The good: Most of the cast, except for exception noted below. In particular, Marion Cotillard was stunning in what I felt was the most important role in the movie. I appreciated the way that Nolan structured this like a heist movie: a one-last-job is presented, a team is assembled, a plot is constructed, and everything unfolds, with the team adapting to some unforeseen obstacles along the way. I also appreciated the fact that there was no huge ending twist; this film didn't need it but I was half expecting Nolan to throw something more in.
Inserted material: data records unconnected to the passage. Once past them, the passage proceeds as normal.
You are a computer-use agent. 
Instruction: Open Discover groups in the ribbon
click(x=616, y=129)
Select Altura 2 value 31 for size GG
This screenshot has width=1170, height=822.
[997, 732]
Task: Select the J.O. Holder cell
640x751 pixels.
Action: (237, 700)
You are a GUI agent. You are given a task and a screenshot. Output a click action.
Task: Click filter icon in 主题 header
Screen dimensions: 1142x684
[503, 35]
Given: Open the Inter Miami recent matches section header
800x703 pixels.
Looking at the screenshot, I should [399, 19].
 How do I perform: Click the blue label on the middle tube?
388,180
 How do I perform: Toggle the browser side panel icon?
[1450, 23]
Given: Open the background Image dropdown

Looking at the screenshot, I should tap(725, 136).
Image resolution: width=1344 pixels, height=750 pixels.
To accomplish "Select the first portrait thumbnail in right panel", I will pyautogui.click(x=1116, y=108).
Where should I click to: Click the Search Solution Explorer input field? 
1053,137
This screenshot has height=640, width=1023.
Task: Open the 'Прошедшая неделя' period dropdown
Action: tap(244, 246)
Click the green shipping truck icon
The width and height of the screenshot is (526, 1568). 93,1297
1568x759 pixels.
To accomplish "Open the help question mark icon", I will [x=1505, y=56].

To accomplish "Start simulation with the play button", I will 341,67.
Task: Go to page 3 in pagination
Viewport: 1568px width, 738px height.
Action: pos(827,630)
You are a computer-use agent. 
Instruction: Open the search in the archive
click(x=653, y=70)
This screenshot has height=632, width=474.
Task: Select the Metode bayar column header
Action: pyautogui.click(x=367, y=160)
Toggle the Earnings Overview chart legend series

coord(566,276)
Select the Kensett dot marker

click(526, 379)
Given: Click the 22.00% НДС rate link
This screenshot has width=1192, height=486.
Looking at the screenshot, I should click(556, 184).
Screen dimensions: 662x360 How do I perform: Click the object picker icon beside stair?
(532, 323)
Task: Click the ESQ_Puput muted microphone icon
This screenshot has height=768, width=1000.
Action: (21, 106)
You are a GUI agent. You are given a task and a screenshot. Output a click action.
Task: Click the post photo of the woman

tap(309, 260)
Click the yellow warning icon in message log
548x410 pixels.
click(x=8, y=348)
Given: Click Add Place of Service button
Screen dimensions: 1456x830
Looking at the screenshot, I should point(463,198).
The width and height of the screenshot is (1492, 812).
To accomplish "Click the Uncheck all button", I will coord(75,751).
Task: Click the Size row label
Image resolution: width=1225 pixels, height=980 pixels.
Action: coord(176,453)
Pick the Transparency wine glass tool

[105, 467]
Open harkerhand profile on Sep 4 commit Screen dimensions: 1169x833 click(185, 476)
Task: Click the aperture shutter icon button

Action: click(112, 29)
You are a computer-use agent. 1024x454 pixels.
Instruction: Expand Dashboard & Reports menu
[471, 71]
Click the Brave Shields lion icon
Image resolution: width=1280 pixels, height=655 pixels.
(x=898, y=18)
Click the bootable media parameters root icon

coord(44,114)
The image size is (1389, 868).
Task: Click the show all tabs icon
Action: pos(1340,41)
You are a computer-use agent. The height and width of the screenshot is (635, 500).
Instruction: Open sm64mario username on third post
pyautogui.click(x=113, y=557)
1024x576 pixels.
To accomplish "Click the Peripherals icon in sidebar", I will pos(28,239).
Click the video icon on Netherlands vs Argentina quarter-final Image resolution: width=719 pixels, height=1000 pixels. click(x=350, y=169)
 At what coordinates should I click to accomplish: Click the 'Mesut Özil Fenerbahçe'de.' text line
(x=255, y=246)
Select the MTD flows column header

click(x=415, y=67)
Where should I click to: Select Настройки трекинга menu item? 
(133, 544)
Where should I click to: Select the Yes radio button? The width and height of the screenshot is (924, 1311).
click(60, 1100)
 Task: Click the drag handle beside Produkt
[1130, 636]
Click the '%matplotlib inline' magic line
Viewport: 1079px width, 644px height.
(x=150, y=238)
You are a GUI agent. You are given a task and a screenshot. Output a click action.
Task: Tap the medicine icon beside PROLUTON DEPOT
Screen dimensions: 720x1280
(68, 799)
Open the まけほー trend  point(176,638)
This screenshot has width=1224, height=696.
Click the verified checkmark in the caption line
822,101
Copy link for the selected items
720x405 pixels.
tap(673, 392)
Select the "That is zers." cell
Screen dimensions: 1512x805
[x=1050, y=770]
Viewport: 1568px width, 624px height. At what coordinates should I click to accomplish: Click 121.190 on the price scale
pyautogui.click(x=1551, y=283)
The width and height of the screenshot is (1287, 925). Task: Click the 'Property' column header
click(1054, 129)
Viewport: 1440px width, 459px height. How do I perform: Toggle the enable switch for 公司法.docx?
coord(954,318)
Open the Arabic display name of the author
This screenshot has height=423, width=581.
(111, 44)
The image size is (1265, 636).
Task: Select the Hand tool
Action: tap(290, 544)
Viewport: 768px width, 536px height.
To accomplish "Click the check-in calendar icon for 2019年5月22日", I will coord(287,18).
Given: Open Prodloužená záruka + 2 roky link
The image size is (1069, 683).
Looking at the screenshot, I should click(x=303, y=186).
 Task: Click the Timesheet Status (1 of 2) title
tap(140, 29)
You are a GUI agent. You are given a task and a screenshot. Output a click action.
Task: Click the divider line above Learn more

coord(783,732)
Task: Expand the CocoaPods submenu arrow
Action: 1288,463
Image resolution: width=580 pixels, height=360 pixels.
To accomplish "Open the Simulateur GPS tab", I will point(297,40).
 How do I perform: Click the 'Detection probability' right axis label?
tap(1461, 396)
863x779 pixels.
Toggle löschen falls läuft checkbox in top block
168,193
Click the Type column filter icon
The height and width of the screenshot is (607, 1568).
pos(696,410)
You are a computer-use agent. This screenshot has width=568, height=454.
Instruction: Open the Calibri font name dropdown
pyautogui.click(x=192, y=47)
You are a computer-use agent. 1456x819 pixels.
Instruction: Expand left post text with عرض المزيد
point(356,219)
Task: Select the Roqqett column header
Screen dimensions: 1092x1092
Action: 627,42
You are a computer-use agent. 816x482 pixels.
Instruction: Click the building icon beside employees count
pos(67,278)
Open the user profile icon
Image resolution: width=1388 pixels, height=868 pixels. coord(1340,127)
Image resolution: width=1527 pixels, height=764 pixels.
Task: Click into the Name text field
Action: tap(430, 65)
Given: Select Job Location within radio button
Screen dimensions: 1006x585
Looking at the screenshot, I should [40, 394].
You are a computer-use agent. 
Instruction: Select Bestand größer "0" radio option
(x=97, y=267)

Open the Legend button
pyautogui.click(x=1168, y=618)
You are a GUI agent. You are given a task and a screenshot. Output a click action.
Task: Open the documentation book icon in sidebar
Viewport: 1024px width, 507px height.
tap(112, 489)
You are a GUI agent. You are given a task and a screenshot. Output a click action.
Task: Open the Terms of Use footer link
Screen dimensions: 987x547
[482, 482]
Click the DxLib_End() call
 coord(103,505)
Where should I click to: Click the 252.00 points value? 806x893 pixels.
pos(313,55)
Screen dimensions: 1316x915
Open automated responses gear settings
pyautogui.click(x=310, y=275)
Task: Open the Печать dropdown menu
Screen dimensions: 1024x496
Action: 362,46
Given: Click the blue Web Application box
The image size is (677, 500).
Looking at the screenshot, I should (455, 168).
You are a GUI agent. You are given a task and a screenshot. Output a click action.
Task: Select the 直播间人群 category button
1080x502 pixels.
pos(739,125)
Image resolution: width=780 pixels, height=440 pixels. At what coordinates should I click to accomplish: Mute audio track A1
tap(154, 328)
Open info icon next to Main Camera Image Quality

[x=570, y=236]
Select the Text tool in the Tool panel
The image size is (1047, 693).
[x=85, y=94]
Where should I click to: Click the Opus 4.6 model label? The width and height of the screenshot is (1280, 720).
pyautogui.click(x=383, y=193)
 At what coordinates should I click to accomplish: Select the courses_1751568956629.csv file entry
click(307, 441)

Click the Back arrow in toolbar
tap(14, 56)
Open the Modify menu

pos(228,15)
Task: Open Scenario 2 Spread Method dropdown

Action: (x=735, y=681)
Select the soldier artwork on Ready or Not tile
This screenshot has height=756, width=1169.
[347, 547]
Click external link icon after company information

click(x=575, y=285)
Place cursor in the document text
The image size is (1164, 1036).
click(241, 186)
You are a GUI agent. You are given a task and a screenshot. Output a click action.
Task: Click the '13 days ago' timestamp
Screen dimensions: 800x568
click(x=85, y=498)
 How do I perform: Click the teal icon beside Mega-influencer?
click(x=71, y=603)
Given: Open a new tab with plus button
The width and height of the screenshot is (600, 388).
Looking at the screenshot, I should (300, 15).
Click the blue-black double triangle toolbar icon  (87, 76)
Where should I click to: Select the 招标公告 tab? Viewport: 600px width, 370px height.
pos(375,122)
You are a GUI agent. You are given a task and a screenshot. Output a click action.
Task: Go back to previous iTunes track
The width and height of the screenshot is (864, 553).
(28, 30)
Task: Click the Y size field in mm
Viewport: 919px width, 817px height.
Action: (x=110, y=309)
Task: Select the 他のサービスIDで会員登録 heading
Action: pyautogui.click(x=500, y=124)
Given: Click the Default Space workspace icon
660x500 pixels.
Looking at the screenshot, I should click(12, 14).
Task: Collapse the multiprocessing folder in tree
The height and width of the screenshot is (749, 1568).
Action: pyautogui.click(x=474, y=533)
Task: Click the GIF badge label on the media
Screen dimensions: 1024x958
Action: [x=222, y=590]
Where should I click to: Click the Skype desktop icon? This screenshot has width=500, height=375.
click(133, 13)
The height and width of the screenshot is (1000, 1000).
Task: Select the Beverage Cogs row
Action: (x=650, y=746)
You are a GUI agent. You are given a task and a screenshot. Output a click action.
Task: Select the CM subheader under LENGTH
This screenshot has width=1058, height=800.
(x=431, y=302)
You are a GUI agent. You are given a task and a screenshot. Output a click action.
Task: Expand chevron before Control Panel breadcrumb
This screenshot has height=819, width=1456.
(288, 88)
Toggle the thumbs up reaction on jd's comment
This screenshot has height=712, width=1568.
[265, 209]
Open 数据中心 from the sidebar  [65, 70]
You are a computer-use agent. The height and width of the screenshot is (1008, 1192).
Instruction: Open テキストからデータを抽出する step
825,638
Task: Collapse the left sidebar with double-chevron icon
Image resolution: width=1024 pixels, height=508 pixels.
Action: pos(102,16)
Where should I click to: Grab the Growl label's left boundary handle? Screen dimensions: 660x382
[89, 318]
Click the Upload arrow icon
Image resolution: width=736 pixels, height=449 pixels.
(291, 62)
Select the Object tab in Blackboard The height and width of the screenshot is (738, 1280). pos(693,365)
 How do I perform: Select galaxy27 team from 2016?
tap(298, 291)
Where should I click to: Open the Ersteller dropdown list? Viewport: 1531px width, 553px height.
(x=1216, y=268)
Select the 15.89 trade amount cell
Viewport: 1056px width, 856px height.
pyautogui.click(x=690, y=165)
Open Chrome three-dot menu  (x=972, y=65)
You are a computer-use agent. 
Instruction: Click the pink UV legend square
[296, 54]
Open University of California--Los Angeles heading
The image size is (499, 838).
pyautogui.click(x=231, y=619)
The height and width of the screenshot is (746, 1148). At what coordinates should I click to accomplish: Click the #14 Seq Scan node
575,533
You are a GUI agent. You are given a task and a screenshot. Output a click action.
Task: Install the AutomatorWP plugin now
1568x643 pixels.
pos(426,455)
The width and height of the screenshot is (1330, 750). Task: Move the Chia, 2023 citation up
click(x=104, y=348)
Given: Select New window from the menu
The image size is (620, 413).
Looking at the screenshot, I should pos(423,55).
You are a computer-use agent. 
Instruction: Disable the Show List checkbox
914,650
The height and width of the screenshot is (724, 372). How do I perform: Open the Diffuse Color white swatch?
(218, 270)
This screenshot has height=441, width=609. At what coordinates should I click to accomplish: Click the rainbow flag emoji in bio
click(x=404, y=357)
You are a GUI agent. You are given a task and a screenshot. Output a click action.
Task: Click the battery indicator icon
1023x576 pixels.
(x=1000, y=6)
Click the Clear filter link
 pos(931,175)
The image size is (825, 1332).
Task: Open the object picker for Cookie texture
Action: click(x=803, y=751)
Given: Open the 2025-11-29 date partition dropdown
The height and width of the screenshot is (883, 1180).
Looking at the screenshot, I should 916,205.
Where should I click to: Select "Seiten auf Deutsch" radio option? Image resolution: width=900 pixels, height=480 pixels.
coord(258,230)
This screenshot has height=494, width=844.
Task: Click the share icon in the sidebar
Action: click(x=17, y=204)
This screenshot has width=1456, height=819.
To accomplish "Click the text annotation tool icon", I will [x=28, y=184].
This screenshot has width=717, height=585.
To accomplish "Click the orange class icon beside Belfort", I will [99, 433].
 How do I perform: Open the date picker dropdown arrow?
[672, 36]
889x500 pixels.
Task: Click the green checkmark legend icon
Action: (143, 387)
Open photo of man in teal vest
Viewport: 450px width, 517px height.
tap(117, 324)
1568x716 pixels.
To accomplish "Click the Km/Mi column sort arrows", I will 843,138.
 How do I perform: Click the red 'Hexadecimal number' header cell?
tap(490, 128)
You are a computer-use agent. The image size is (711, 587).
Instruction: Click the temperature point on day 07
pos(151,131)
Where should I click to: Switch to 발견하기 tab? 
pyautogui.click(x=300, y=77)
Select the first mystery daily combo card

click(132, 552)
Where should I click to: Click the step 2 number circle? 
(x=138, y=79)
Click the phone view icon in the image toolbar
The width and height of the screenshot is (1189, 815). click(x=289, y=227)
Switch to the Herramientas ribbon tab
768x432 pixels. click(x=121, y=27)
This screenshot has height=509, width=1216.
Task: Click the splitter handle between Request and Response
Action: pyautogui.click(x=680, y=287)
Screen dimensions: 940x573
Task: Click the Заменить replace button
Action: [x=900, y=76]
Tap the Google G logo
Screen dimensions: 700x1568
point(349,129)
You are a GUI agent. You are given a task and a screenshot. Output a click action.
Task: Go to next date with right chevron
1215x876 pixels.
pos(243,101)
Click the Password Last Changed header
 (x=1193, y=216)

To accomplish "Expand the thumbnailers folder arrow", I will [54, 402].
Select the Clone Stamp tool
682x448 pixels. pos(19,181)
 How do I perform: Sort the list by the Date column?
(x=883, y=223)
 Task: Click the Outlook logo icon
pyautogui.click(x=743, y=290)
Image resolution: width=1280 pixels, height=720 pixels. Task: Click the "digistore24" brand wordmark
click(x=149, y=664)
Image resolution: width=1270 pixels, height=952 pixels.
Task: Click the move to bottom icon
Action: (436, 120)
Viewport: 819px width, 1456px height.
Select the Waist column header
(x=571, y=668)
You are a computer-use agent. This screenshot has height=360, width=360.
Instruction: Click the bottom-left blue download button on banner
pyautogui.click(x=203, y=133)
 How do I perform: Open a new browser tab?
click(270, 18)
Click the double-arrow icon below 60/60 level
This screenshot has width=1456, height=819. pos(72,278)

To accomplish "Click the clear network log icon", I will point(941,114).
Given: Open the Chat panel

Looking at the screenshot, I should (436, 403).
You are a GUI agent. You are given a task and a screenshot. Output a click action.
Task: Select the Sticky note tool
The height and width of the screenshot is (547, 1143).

The bad: Ellen Page. Her character did not work at all for me. For one thing, she was way too much the standard outsider to whom everything is explained. But she was also completely unbelievable as this incredibly emotionally perceptive and assertive person. I'm not sure how much was her and how much was the writing. The music: Zimmer his hit and miss for me, and here, it was a huge miss. Heavy-handed and obvious. As for the writing/directing, the pace really lagged toward the end. I understand what Nolan was trying to do here with showing the multiple stories passing at different speeds and it worked more than most experimental timeline films, but it did feel like it was taking forever. As well, after the initial expository scenes, few of the dream sequences actually felt dream-like. I know that he provided a reason for everything needed to feel as real as possible, but the more interesting exploration would have been through dreams that were appropriately surreal. Even inside Cobb's subconscious, there was the opportunity to be much more creative than they were.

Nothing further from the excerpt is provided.